Existing thermal sleeves for ebullated bed valves achieve their insulating properties through microscale porosity created with a ceramic coating. These sleeves are machined from metal and then covered with a special ceramic thermal barrier coating (TBC). While effective and economical, the TBC can be brittle and prone to cracking, and the manufacturing process for these sleeves is complex because of the necessary coating step.
Velan’s 3D printed Inconel 718 sleeve (left) uses interior lattices for its insulating properties rather than the thermal barrier coating (TBC) applied to the conventional machined sleeve on the right.
But despite potential manufacturing challenges with the existing TBC-coated product, Velan recognized the need to innovate beyond this insulating option. The company developed a unique thermal sleeve concept that delivers superior thermal insulating performance using a different strategy, while setting itself apart in the market.
Refractory bricks are laid in an offset pattern, partly so that heat traveling from the interior of the pipe to the exterior is forced through a tortuous path. Source: Velan
In developing a different solution, Velan considered the types of insulation options already available for pipes and valves. Fully ceramic thermal sleeves are used in some high-temperature applications, but are not suitable for coping with the elevated temperatures of e-bed processing. Refractory bricks are sometimes laid in pipelines to provide insulation, but this solution would be too bulky for e-bed valves.

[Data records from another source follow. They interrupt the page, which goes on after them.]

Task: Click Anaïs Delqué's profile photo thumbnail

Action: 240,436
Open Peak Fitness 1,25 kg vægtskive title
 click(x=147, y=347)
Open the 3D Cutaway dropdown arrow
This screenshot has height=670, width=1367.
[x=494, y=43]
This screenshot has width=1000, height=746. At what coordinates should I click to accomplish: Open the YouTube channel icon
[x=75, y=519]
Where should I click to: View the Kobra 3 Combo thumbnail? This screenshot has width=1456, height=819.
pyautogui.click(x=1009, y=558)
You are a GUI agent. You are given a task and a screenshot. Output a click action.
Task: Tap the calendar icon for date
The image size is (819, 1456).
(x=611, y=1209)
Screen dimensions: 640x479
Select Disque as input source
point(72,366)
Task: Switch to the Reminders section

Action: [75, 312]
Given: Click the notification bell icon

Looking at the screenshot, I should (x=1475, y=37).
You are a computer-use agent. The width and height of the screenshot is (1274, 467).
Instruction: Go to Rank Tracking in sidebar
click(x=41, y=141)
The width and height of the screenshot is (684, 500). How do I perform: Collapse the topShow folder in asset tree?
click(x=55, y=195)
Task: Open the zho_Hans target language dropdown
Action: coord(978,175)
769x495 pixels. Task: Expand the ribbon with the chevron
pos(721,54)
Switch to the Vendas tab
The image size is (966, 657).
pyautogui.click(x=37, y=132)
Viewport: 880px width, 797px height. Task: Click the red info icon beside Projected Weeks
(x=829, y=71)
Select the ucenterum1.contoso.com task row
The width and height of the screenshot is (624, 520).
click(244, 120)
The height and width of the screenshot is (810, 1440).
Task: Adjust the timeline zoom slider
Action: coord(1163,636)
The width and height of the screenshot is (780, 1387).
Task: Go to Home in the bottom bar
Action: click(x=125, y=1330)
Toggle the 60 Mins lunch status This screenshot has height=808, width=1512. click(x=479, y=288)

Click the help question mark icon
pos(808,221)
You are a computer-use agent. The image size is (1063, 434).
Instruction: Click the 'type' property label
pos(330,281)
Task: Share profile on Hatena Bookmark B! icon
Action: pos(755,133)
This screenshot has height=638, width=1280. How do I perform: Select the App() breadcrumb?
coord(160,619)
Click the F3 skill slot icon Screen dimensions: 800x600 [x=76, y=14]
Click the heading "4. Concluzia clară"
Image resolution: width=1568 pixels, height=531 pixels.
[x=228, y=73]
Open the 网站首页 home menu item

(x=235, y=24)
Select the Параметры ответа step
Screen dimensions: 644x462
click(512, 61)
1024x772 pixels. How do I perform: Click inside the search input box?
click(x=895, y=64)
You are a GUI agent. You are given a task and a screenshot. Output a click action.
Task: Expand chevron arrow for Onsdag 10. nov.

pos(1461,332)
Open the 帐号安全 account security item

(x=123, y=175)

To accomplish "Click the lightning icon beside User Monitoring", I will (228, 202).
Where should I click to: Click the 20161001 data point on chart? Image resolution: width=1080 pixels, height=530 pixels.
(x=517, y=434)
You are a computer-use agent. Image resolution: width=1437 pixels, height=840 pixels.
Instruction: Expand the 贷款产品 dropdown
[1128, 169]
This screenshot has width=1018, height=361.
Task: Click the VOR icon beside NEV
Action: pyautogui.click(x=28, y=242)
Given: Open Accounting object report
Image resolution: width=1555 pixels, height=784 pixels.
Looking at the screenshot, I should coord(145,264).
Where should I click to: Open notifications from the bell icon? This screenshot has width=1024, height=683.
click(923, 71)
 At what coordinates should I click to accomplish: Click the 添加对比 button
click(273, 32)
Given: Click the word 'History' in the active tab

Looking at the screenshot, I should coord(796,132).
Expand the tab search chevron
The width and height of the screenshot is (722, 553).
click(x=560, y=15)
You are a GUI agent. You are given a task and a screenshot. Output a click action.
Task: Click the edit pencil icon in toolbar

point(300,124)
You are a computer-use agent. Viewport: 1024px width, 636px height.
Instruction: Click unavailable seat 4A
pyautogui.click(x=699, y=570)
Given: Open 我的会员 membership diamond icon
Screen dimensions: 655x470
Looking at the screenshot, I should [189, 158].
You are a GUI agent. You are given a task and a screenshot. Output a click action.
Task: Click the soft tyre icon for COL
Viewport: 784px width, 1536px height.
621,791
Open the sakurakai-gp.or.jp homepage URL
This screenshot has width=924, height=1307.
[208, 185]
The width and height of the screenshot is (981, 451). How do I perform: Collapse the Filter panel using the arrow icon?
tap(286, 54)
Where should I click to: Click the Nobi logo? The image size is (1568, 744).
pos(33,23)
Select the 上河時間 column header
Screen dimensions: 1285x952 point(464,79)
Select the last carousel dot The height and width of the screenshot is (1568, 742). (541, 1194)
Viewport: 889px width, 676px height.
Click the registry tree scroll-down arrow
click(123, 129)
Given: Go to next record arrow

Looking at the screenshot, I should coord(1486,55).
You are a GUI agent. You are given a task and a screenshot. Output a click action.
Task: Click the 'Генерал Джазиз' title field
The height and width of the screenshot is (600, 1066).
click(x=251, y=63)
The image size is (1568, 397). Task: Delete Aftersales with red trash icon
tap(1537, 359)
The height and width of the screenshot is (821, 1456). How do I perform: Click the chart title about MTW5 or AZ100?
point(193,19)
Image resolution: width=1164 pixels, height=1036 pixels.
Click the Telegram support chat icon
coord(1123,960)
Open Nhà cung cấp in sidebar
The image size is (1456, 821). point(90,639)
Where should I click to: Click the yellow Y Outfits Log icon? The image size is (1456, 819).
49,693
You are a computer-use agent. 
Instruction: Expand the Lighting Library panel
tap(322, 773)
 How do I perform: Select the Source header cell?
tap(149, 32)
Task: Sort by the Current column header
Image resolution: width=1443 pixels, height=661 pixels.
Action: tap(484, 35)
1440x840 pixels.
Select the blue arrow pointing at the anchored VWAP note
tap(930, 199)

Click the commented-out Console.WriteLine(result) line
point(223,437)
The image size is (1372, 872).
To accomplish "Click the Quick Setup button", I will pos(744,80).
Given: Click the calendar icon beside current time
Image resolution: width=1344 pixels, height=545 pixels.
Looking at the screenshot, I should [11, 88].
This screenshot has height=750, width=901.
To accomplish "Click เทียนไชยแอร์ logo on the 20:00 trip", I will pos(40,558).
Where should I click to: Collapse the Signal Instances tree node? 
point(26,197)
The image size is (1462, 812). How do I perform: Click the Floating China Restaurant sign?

To create a thermal sleeve that would fit the desired form factor and meet the demanding environment, Velan instead developed a fully 3D printed metal sleeve that uses geometry to provide the insulating performance. Taking inspiration from the labyrinthine structures of bricks with offset seams and the microporosity of TBC and ceramic, the team landed on a double-walled sleeve design with lattice infill.
Similar to a Thermos, the double-walled design creates a gap that heat must cross, with the lattices forcing it through a tortuous path that slows its progress. As a result, less heat reaches the valve body and it does so more slowly, keeping the valve body cooler and resisting dramatic fluctuations.
The sleeve can be 3D printed as one monolithic piece through laser powder bed fusion (LPBF). It is manufactured from Inconel 718, and unlike machined metal sleeves, requires no TBC application.
Physical Prototyping and Testing
Developing the monolithic thermal sleeve posed a number of challenges, not least of which was identifying the proper lattice geometry. The team experimented with parameters including infill percentage, lattice pattern, and even the thickness of the inner and outer shells of the sleeve.“We started with conceptual design, and we used thermal finite element analysis to simulate the concept,” explains Fadila Khelfaoui, Velan corporate engineer, metallurgy. But the complexity of the design quickly outstripped the reasonable capabilities of the software.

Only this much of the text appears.